Task inputs.
_ _ _ _ _

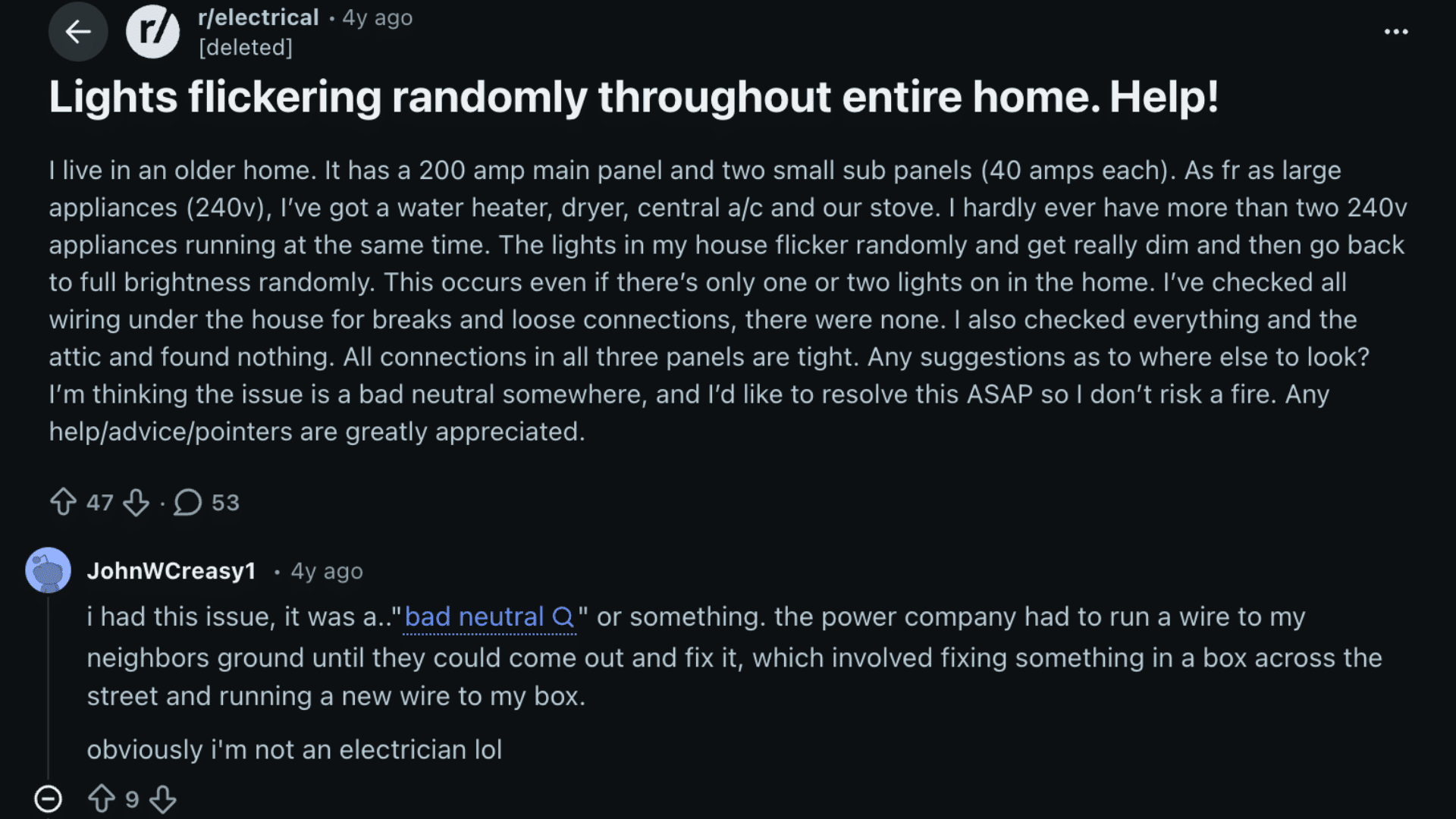This screenshot has height=819, width=1456.
Task: Click the comment vote score showing 9
Action: click(x=133, y=799)

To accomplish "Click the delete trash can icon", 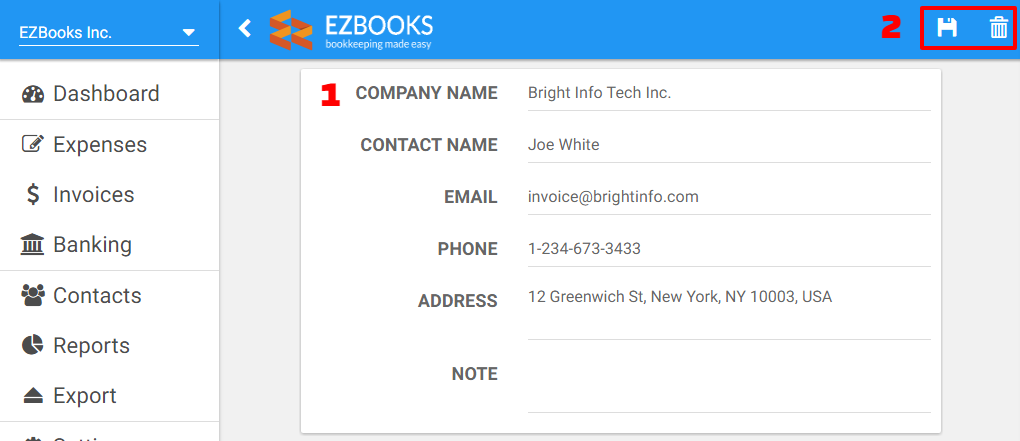I will click(x=999, y=28).
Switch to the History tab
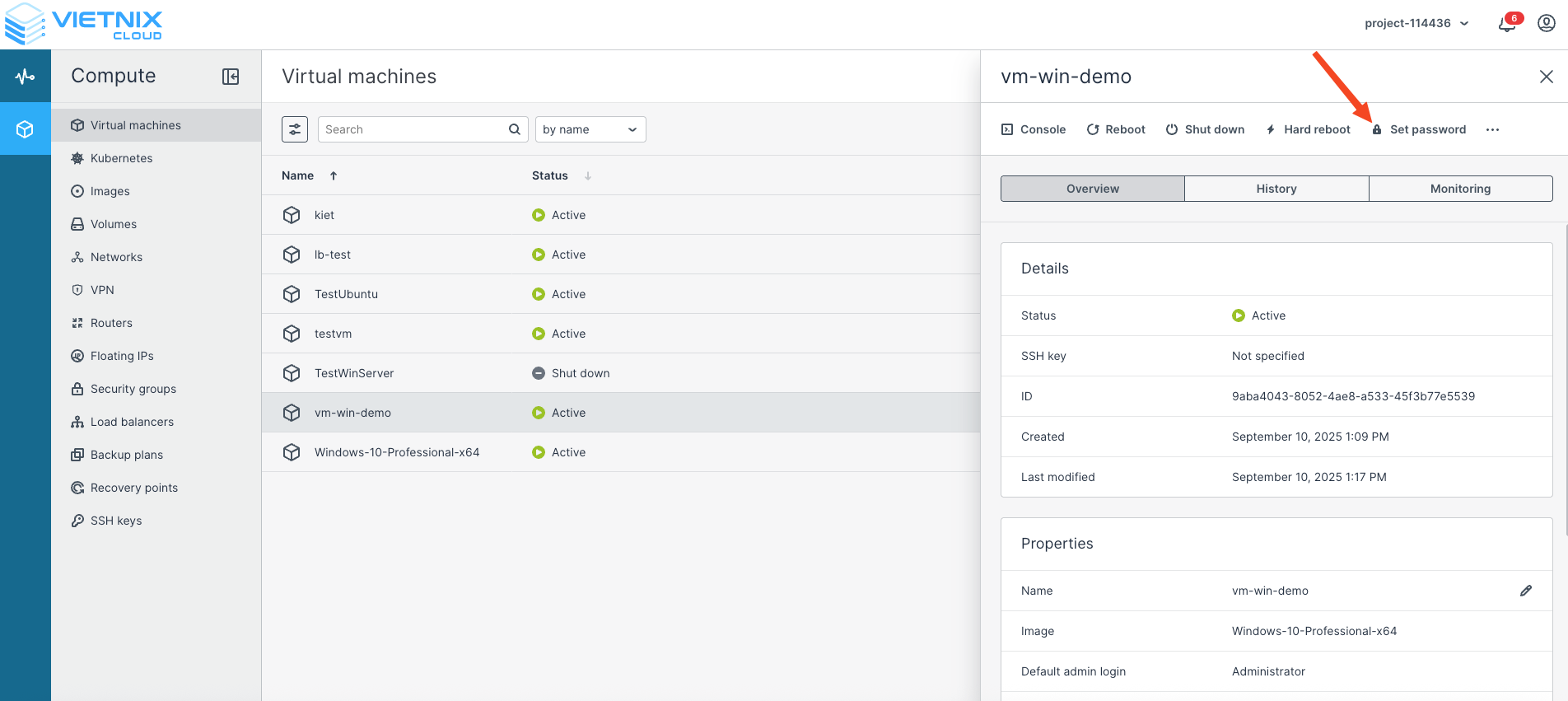Viewport: 1568px width, 701px height. point(1276,189)
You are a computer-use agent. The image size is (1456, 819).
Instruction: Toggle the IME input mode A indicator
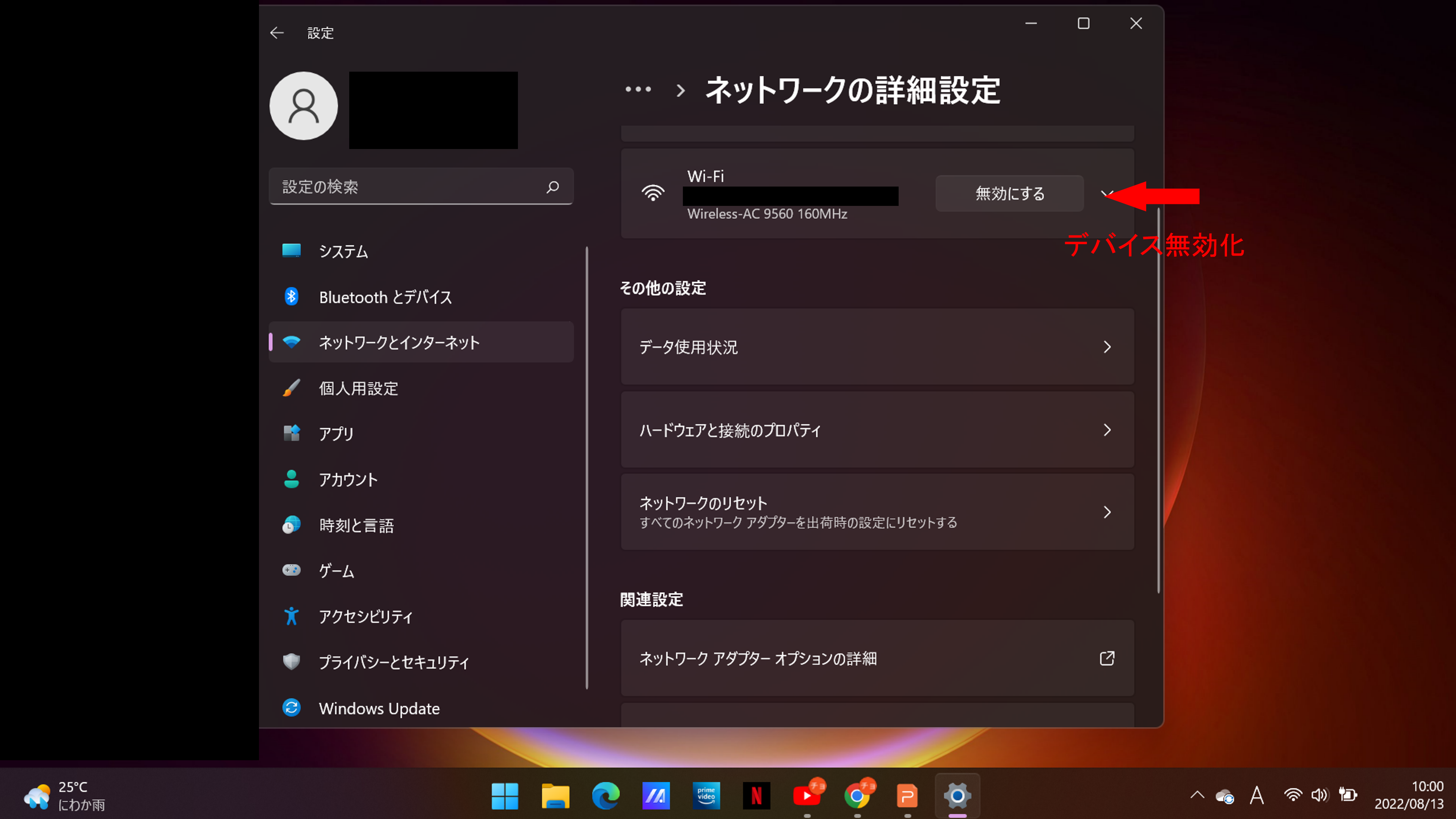coord(1257,795)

_ _ _ _ _

In the copy, include exactly the lines from the one with "You are a computer-use" through the final line of the data, both ends included, and no pictures.

You are a computer-use agent. The image size is (1456, 819).
Instruction: Toggle the IME input mode A indicator
coord(1257,795)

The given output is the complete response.